After the workshop, a large number of experts and scholars remained at the site and exchanged ideas enthusiastically.
In terms of papers, the ICML Alipay AI technical team contributed a number of paper research results, including proposing a generative adversarial user model to solve the problem of reinforcement learning with small samples, and applying this method in the optimization of recommendation system; Distributed gradient sequential interpolation learning is introduced, which opens up a new direction on the basis of distributed reinforcement learning. The particle flow Bayes’Rule algorithm is proposed to improve the accuracy of high-dimensional Bayesian inference.
Below we select 3 of them to introduce to you and share the latest research of Alipay AI in the field of financial services:
Adversarial User Model for Reinforcement Learning BasedRecommendation System
Introduction: The application of reinforcement learning (RL) in the recommendation system can better consider the long-term benefits of users, so as to maintain the long-term satisfaction and activity of users in the platform. However, reinforcement learning requires a large number of training samples. In this paper, we propose to use GAN User Model (GAN User Model) as the simulation environment of reinforcement learning. Firstly, we conduct offline training in this simulation environment, and then carry out real-time strategy update according to the feedback of online users, so as to greatly reduce the demand for online training samples.

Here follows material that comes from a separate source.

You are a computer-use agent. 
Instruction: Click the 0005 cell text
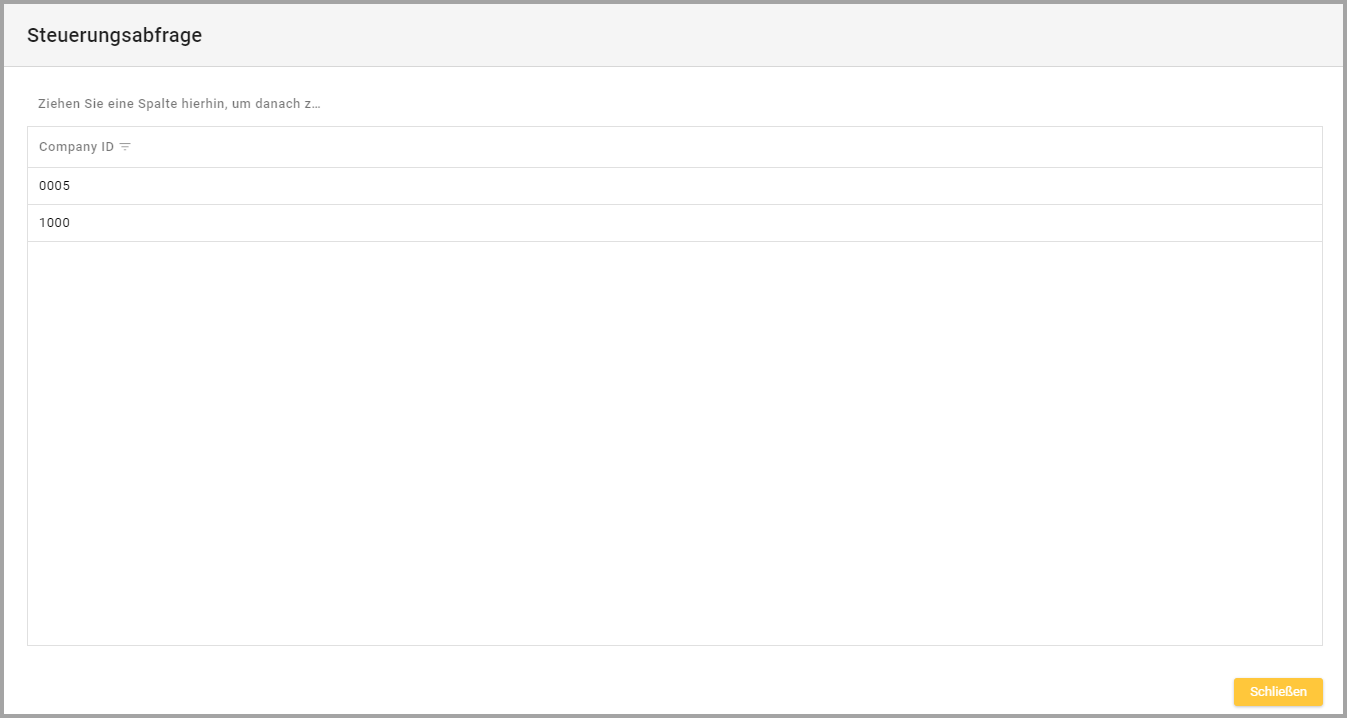click(55, 186)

Nonlinear distributional gradient temporal difference learning
Introduction: We introduce distributional gradient temporal difference Learnig in this paper. In recent years, distributed reinforcement learning, such as DeepMind’s C51 algorithm, has attracted extensive attention in academic circles. Compared with the traditional reinforcement learning algorithm, distributed reinforcement learning takes into account the distribution information of long term reward, which makes the learning process more stable and the convergence speed faster. However, the convergence of distributed reinforcement learning is still difficult to be guaranteed after it is combined with neural network and off-policy learning. Therefore, we combine Distributional Mean Squared Bellman Error with gradient time series interpolation learning, and propose Distributional Mean Squared Bellman Error as our optimization objective function. This study provides a theoretical guarantee for distributed reinforcement learning and opens up a new research direction on its basis.
Particle Flow Bayes Rule
In high-dimensional problems, the calculation of posterior probability is a major challenge due to a series of calculation and precision problems brought by high-dimensional integrals. In addition, in many practical problems, observation data (observations) arrive in sequence, and Bayesian inference needs to be used repeatedly: the posterior probability obtained after observing some data can be regarded as the new prior probability, and then the new posterior probability can be obtained according to the new data. This problem requires algorithms that can perform fast and efficient Bayesian updating online without storing large amounts of historical data. To solve this challenging problem, we propose the Particle flow Bayes’ Rule, which is a Bayesian operator based on ordinary differential equations (ODE). We demonstrate the validity and generalization ability of particle flowBayes’ Rule obtained through meta learning training in several classical and high-dimensional experiments. Especially in high latitude problems, the proposed algorithm has obvious advantages over the existing algorithms in terms of accuracy and efficiency in posterior estimation.